Entries for locating described items:
________________________

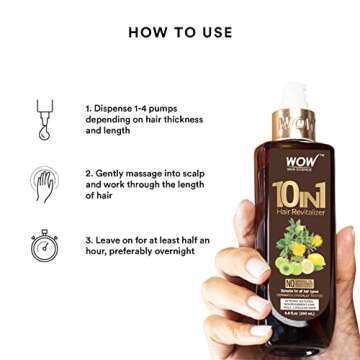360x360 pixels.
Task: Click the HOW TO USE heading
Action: coord(179,32)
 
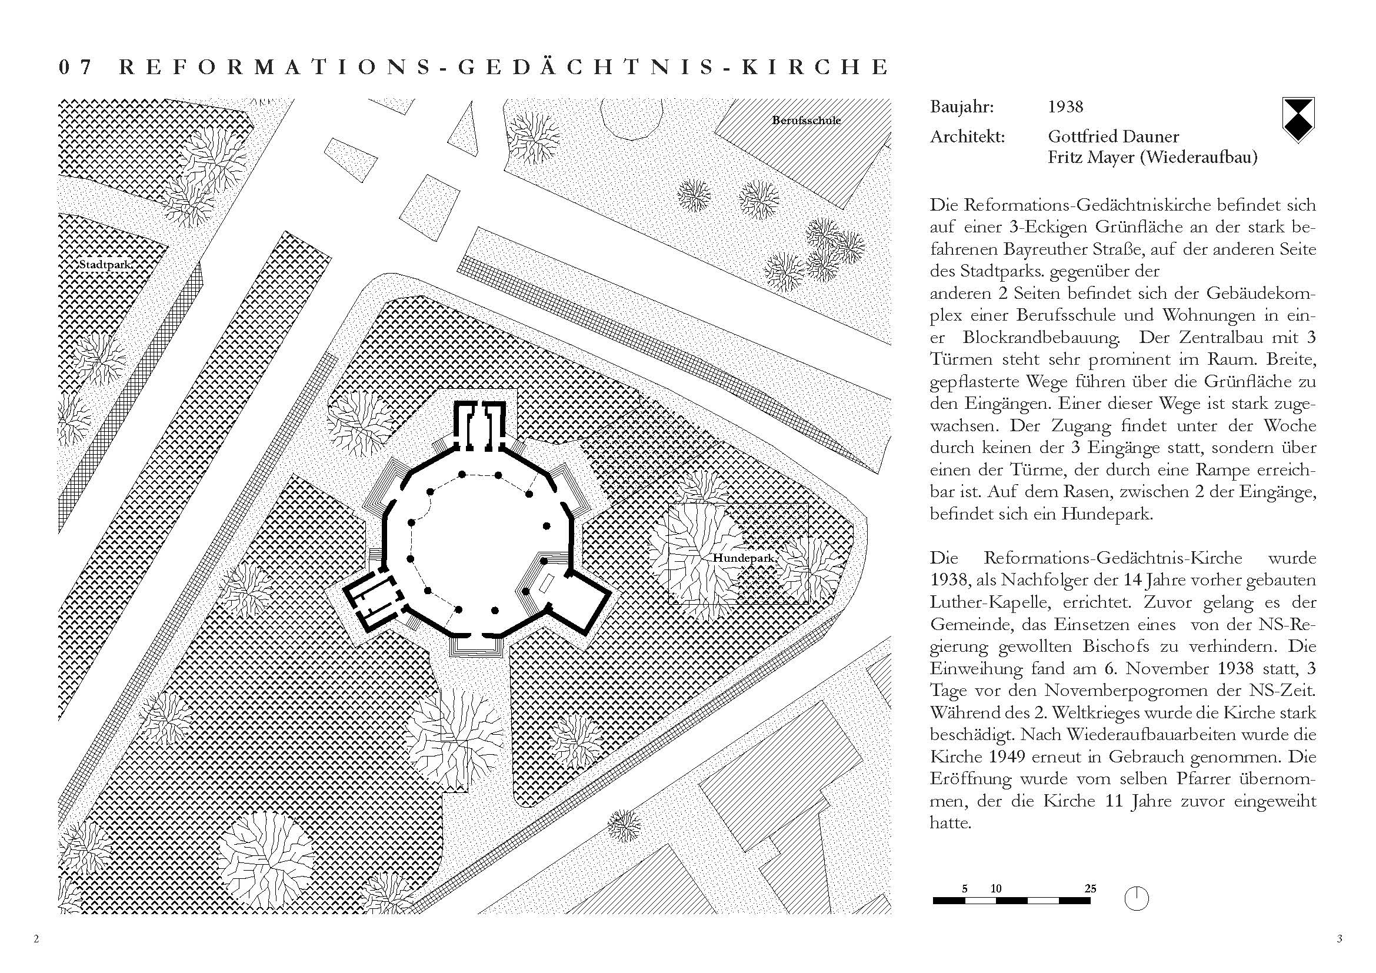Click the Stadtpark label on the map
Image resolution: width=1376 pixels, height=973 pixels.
click(105, 265)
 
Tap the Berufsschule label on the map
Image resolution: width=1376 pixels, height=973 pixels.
click(806, 121)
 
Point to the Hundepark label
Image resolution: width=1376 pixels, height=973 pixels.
click(742, 558)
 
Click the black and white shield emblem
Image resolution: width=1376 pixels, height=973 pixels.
click(1298, 120)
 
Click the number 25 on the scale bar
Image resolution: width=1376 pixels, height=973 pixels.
click(1090, 888)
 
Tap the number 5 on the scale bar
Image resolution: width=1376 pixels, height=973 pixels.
click(965, 888)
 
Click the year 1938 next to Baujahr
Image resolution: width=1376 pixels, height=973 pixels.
click(1065, 107)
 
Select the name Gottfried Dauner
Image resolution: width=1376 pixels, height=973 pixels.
click(1114, 136)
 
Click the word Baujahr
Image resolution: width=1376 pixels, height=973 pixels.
click(961, 107)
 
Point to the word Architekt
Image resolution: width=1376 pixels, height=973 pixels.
click(967, 136)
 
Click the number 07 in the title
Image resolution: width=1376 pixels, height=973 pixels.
click(75, 67)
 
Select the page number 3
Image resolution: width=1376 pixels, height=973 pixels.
click(1340, 939)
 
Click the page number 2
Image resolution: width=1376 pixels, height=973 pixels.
click(36, 939)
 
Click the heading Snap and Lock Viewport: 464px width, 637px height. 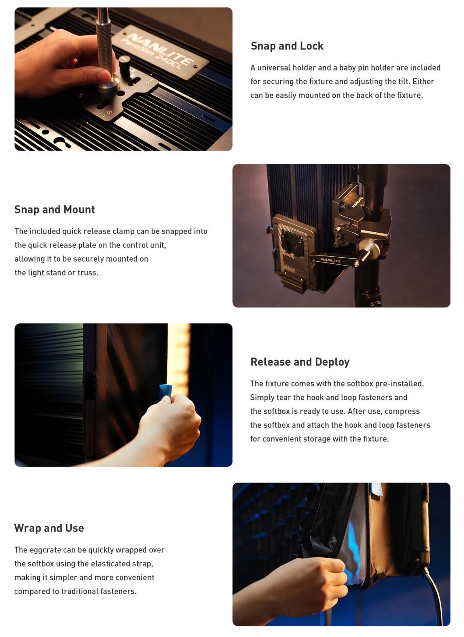click(x=287, y=46)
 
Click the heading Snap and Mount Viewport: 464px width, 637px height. click(x=54, y=209)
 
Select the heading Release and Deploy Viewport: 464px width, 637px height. click(x=300, y=362)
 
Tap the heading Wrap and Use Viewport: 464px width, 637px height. click(x=49, y=528)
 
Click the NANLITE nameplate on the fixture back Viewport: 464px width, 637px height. click(x=161, y=52)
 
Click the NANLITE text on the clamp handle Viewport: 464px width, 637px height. click(x=330, y=260)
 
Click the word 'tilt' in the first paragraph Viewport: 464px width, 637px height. click(x=404, y=82)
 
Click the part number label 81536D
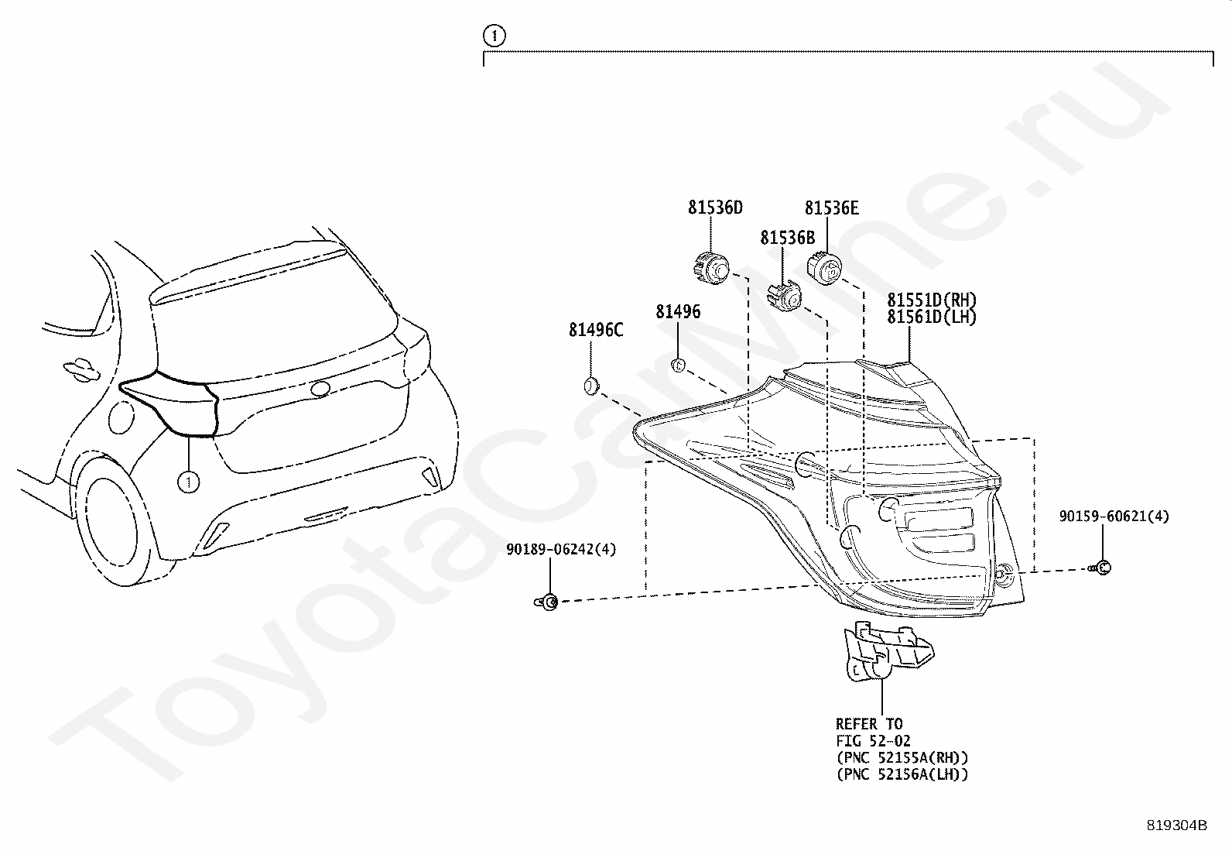[714, 208]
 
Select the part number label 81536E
[831, 208]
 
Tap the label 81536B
[786, 238]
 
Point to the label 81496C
[595, 330]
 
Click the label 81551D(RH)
[931, 300]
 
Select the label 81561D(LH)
[931, 317]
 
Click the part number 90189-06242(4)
[561, 549]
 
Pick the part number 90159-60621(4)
[1114, 516]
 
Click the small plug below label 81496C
[591, 384]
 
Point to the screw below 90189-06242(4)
[548, 602]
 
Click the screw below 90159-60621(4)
[1102, 568]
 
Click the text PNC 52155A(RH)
[902, 757]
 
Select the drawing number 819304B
[1176, 825]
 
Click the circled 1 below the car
[187, 482]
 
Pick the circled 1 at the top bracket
[493, 35]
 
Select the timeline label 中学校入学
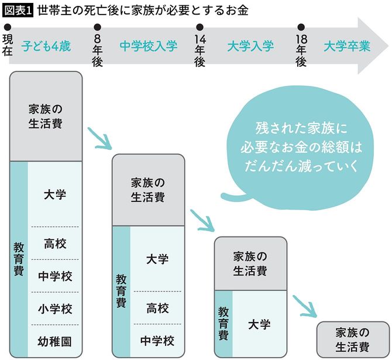tap(148, 46)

________________________

EXERCISE DESCRIPTION: Copy out the lines word for word, beginning with the line that contains "Click the part number 90189-06242(4)" and continuing through the end of the entries, and leave the pictures out of your answer.

EXPECTED ANSWER:
Click the part number 90189-06242(4)
[561, 549]
 
Pick the part number 90159-60621(4)
[1114, 516]
 
Click the small plug below label 81496C
[591, 384]
 
Point to the screw below 90189-06242(4)
[548, 602]
 
Click the screw below 90159-60621(4)
[1102, 568]
 
Click the text PNC 52155A(RH)
[902, 757]
 
Select the drawing number 819304B
[1176, 825]
 
Click the circled 1 below the car
[187, 482]
 
Pick the circled 1 at the top bracket
[493, 35]
 
Select the timeline label 中学校入学
tap(148, 46)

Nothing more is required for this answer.